The chronic inflammatory state is one of the roots of atherosclerosis and resultant complications including CVDs.63 Cardiovascular disease is accompanied by increased circulating pro-inflammatory cytokines such as TNF-α, IL-1β, and IL-6, which can affect erythropoiesis, reflected by an increase of RDW.64 The process of such conditions mainly resulted from desensitizing erythroid progenitor cells to erythropoietin (EPO), blocking antiapoptotic and maturation effects of EPO, and decreased renal EPO synthesis by inflammatory cytokines. Additionally, the synthesis of EPO is lower in patients with heart failure and impaired kidney function.64 An increased RDW value highlights the presence of immature RBC in the peripheral circulation, which could be due to reduced functional iron availability or inhibition in the synthesis or activity of EPO. So RDW may be a representative of an integrative indicator of different pathological processes in CVDs.

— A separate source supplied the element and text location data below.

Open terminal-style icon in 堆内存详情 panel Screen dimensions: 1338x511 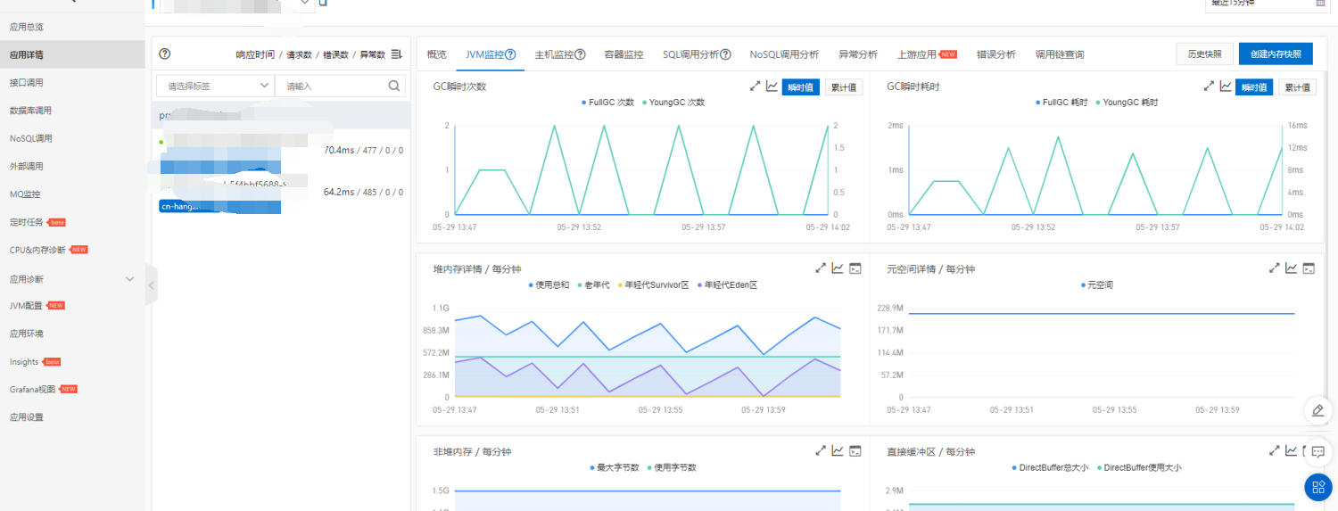(x=855, y=268)
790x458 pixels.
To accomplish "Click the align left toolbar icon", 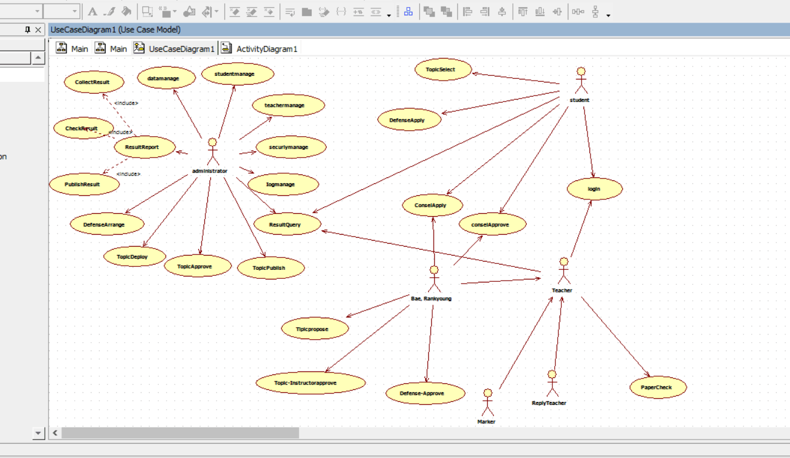I will (468, 11).
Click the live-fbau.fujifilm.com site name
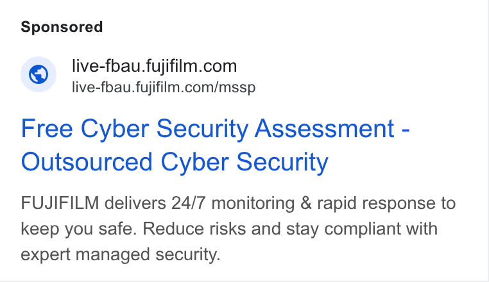 155,66
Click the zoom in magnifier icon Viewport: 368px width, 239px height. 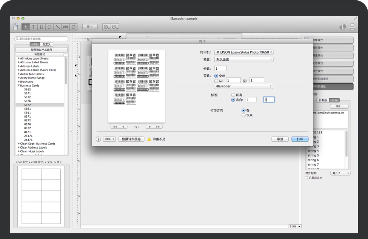click(x=106, y=27)
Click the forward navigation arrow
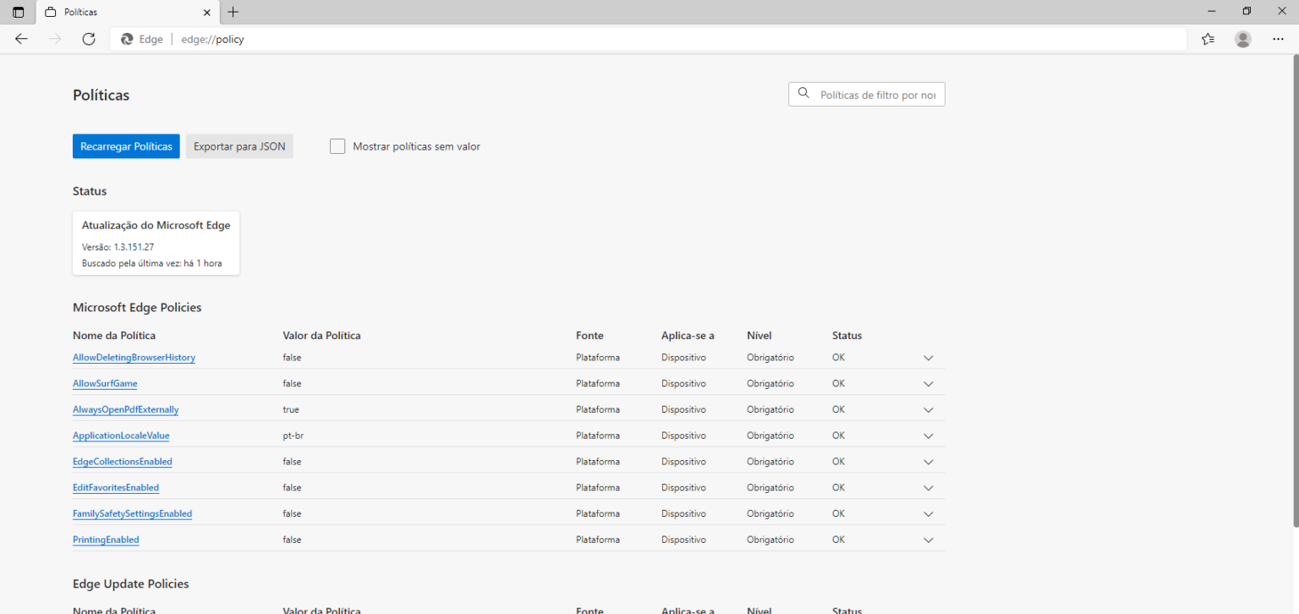 [x=54, y=39]
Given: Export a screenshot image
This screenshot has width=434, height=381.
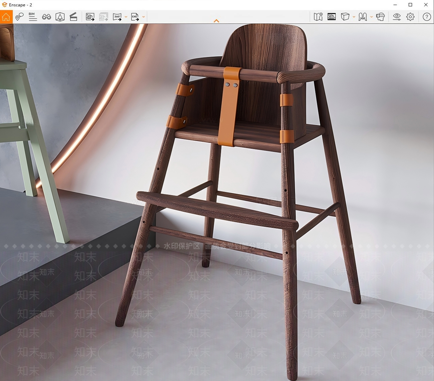Looking at the screenshot, I should point(90,17).
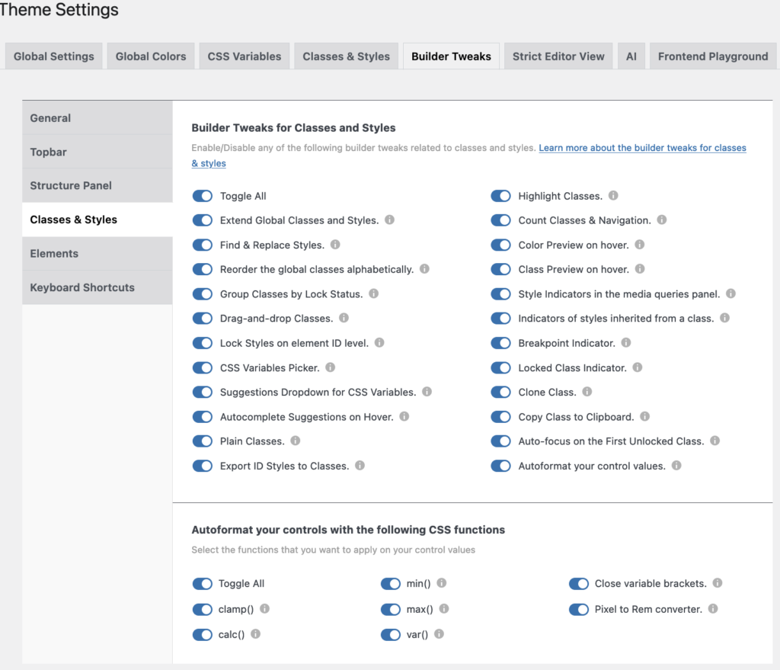Turn off Color Preview on hover

(500, 245)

Conclusions and Future Directions

Currently,a piece of evidence that supports a higher degree of heterogeneity is common in patients with different CVDs such as stroke, PAD, hypertension, ACS, HF, and AF. A higher RDW value significantly and independently predicts a worse prognosis in patients with CVDs and the general population. As compared to other biochemical parameters in CVDs, RDW is an easily available biomarker as is a rapid and inexpensive test without requiring specialized skills. However, the specificity of RDW is not very high, its high sensitivity and correlation with other biomarkers like NT-proBNP, troponin, HCY, and CRP can support cardiologists in the diagnosis and management of CVDs. Generally, the scientific evidence available so far indicated that the role of RDW may be expanded beyond the routine boundaries of RBC dysfunctions, especially it helps in the diagnosis and prognosis of patients with CVDs. However, an interesting and yet unanswered question exists is the relationship between increased red cell distribution width and CVDs is causal or occurs as a result of the underlying pathophysiological state. As, the data reviewed in this manuscript are preliminary and observational in nature, they cannot investigate the underlying mechanisms. If RDW is considered as a new biomarker and risk factor, it must meet a series of requirements to be recognized such as being modified by the effect of therapies. Future studies should focus on investigating the most precise biological mechanisms that explain this increase seen in clinical practice, how to standardize its determination in a more unified way, and also the evaluation of the RDW and its potential capacity to be modified by the use of therapies.